Find the limit as 𝑥 tends to zero of 𝑥 minus four squared minus 16 over 𝑥.
The first thing to try here is direct substitution: can we just plug zero in to the expression? We replace 𝑥 by zero and get zero minus four squared minus sixteen all over zero. Zero minus four is negative four and negative four squared is 16. So simplifying further, we find that it’s just directly substituting zero into the expression, we get the indeterminate form zero over zero.
We’re going to have to be more clever here. We need to simplify this expression first before substituting in. The first thing we do is to distribute. 𝑥 minus four squared becomes 𝑥 squared minus eight 𝑥 plus 16. We can then cancel the plus 16 and the minus 16. So we’re left with just 𝑥 squared minus eight 𝑥 in the numerator.

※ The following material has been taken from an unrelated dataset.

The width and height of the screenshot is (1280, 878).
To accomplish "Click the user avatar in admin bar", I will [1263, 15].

Both terms in the numerator have a factor of 𝑥. And so we can factor the numerator into 𝑥 times 𝑥 minus eight. And the factor of 𝑥 in the numerator cancels with the 𝑥 in the denominator, leaving us with just 𝑥 minus eight. As these two expressions are equal, their limits must be equal. And while we saw that’s direct substitution on the left-hand side gave the indeterminate form zero over zero, direct substitution on the right-hand side — plugging in 𝑥 equals zero — gives negative eight. And hence, the value of the limit that we’re looking for is negative eight.

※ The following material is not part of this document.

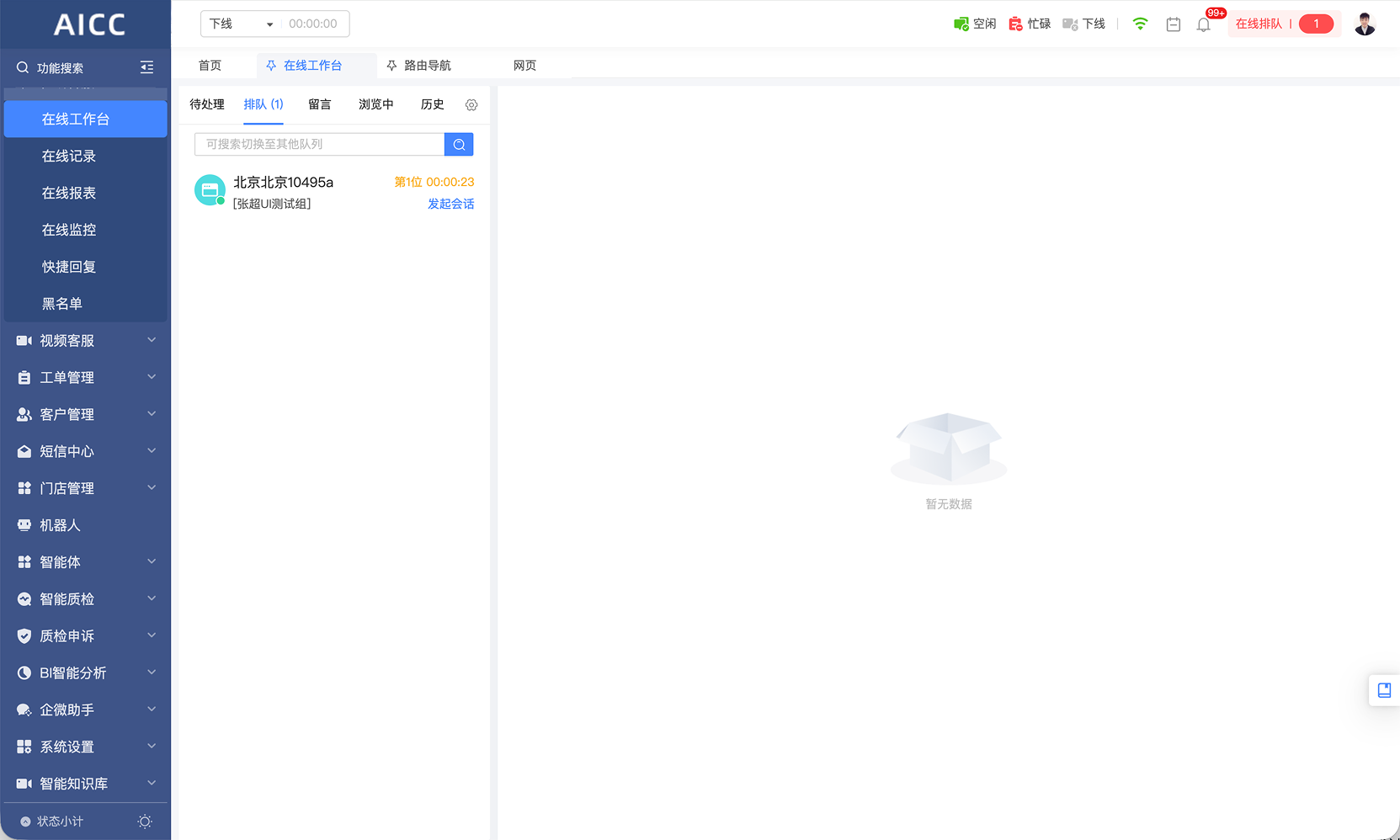The width and height of the screenshot is (1400, 840).
Task: Click the red 在线排队 counter button
Action: click(1284, 24)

A reasonable question to ask now is if these two expressions are supposed to be equal, then why did plugging in the zero to the left-hand side give a different answer to plugging in zero to the right-hand side? On the left-hand side, we have the indeterminate form zero over zero and on the right-hand side, we had negative eight. The answer is that in our last step of algebra, where we cancel the factor of 𝑥 in the numerator with the 𝑥 in the denominator, we turn something which is undefined when 𝑥 is zero into something which is defined.

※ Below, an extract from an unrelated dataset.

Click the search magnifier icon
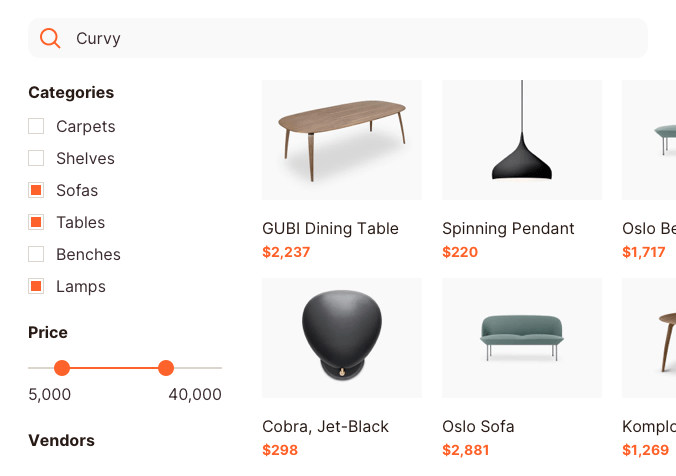[x=50, y=39]
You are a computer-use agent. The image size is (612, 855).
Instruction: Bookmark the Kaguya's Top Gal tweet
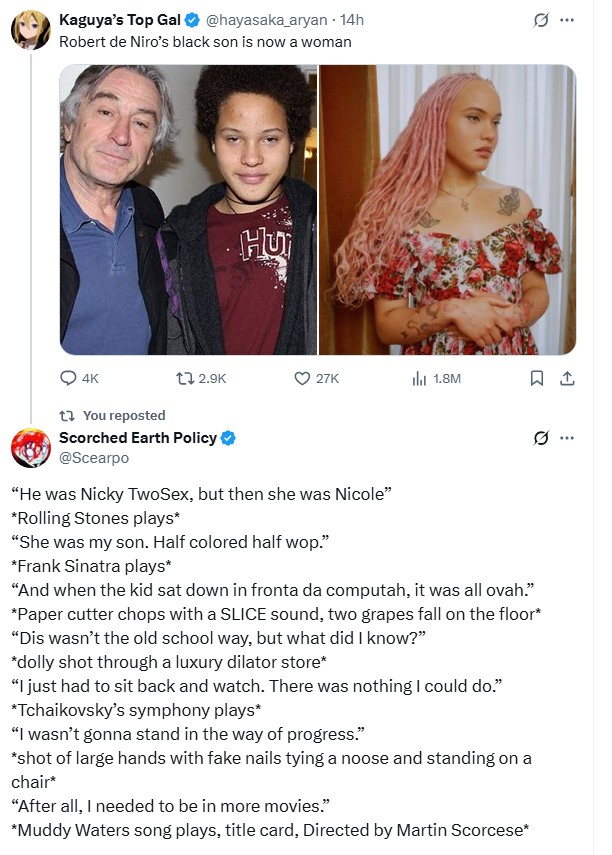click(537, 378)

The two expressions are equal for all nonzero values of 𝑥. But for 𝑥 is zero, the left-hand side expression is undefined. As we’re taking the limit as 𝑥 tends to zero, we don’t care about what the value of the expression is when 𝑥 is zero. We only care about values of 𝑥 nearby. The limits then are in fact really equal. And as we’ve seen are in fact equal to negative eight.